* INSTRUCTIONS TO FOLLOW:
List each line of the records that contains the string "agent". Case matters.

Stored data entries
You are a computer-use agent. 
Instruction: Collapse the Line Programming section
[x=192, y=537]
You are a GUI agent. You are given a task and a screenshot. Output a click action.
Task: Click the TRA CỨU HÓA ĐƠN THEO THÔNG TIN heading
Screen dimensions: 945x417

* OUTPUT:
You are a computer-use agent. 
You are a GUI agent. You are given a task and a screenshot. Output a click action.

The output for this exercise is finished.